La cryptographie Quantique désormais possible en réseau

Jusqu'ici limitée à un mode point à point, le chiffrement, présumé inviolable, par cryptographie quantique a été testé en réseau, soit en point à multipoint. La commercialisation devrait se faire dans les 3 ans.

La cryptographie quantique a fait un nouveau pas vers l'industrialisation. Des chercheurs de Vienne en Autriche ont en effet exploité un réseau en fibre optique connectant six centres, distants pour certains de 85 kilomètres, afin d'échanger des données, dont de la vidéo (par vidéoconférence), de manière sécurisée. Un chiffrement par cryptographie quantique a ainsi été mis en œuvre pour assurer l'inviolabilité des échanges.

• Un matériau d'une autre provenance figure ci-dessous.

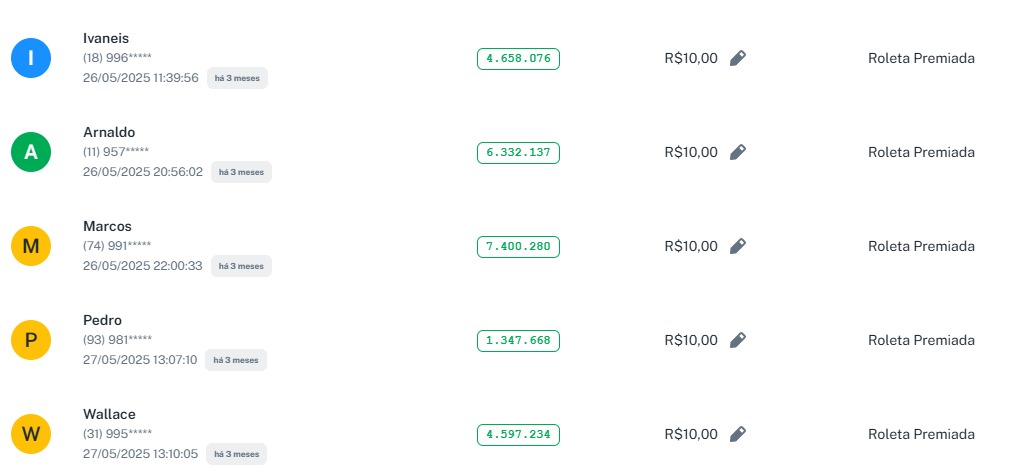This screenshot has width=1011, height=475.
Task: Open the Marcos participant name
Action: point(107,226)

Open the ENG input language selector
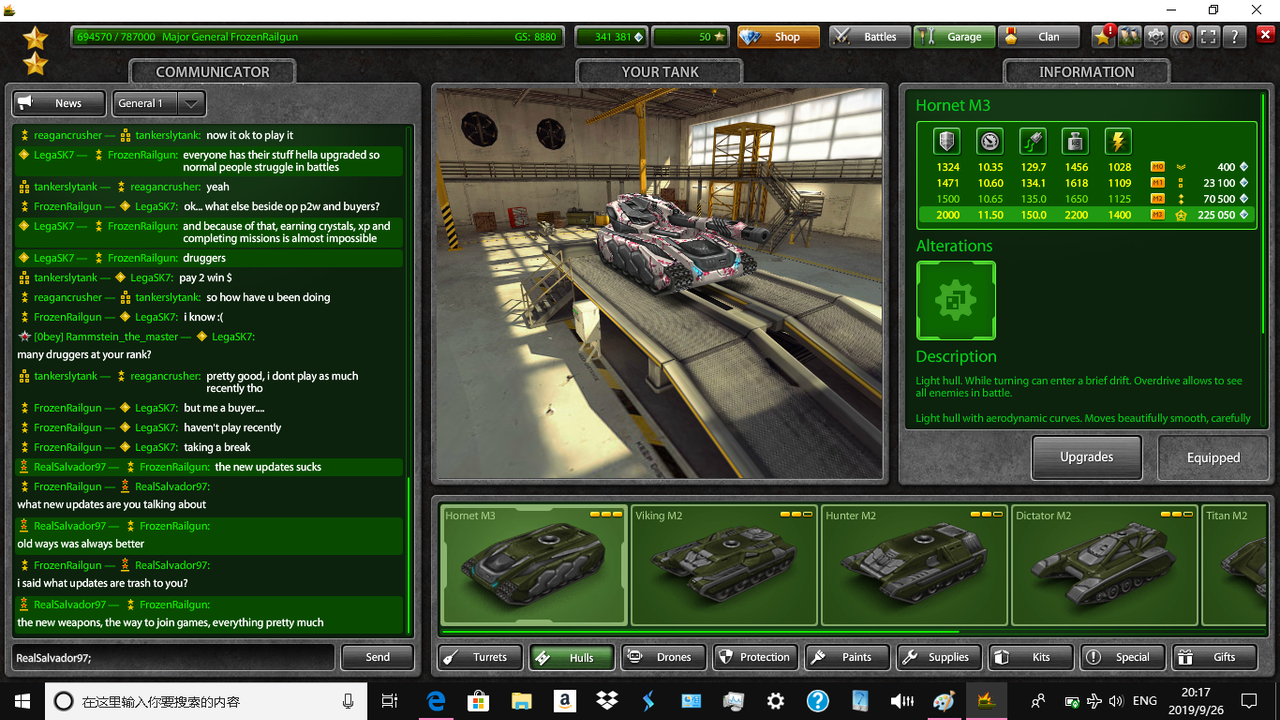(1144, 700)
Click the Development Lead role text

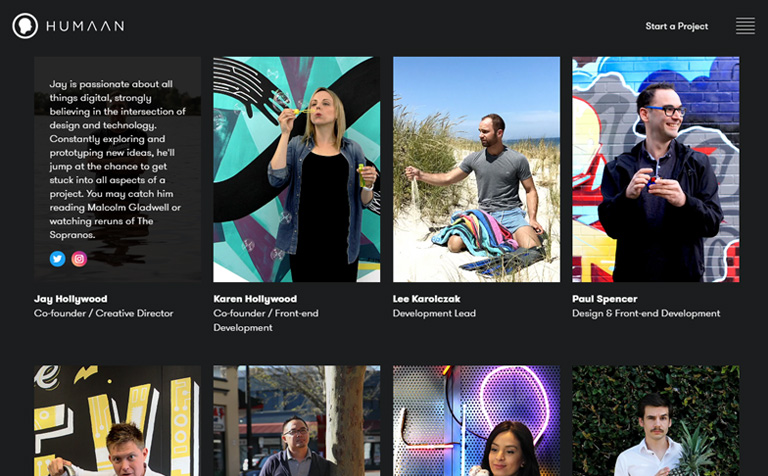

La particularité de cette méthode de chiffrement consiste à échanger des clefs secrètes par un canal quantique, en faisant appel à des photons (quantum key distribution ou QKD). Cette forme de cryptographie repose donc sur une loi physique permettant de détecter toute interception des clefs, et donc de contrôler l'intégrité des données chiffrées et déchiffrées grâce à celles-ci. Un objet quantique ne peut en effet être observé sans être altéré.

Les photons ne sont donc mis à contribution que pour la phase de transfert des clefs. Une fois celles-ci échangées, les flux sont chiffrés par des mécanismes classiques, notamment par un recours à l'algorithme AES. L'innovation des travaux des chercheurs viennois est d'avoir, contrairement aux premières expérimentations, appliqué cette technologie dans une architecture en réseau et non plus point à point.

Une commercialisation dans les trois ans... après définition d'un standard

De nouvelles applications de la cryptographie quantique sont donc désormais imaginables, notamment sur des réseaux d'entreprises. Il est désormais envisageable de transférer des données entre plusieurs utilisateurs et non plus seulement deux (mode point à point), mais aussi d'accroître la distance de transmission. La distance se traduisait en effet par la déperdition des photons. Dans un système multipoint, des relais peuvent être installés afin justement d'allonger la distance de transfert.

Ce projet, SECOQC (Secure Communication based on Quantum Cryptography), est financé à hauteur de 11,4 millions d'euros par plusieurs pays européens dont la France, l'Autriche, la Suisse et l'Allemagne, mais aussi le Canada. Il est le résultat de quatre ans et demi de recherches menées conjointement par 41 partenaires, principalement des universités et des centres de recherche.

Le coordinateur du projet, Christian Monyk, envisage les premières commercialisations de ces technologies cryptographiques en réseau dans les trois ans. Reste toutefois encore à définir des standards. Les partenaires du projet, dont Siemens, Toshiba, Hewlett Packard, ID Quantique (acteur à Durban, en Afrique du Sud, sur un projet identique) et Thales travaillent déjà à la définition d'un standard technique européen.

S'il faut encore attendre avant de voir les réseaux quantiques se développer, des déploiements point à point sont d'ores et déjà possibles. Ainsi le 21 octobre 2007, Genève a fait appel à la cryptographie quantique afin de transférer par fibre optique, durant les élections fédérales, les données de vote entre le centre de dépouillement et un datacenter. Il ne s'agit toutefois que d'une première étape du projet SwissQuantum visant à déployer un réseau pilote de communication quantique.

En France, Neo Telecoms et SmartQuantum se sont eux associés pour proposer un service de sécurisation des transferts de données sur fibre optique par cryptographie quantique grâce à un boîtier. SmartQuantum travaille également à des améliorations, dont une application au réseau, la possibilité de fonctionner en point à multipoint, mais aussi sur laser aérien, et sur des débits de 10 Gbit (contre 1 Gbit/s pour le moment).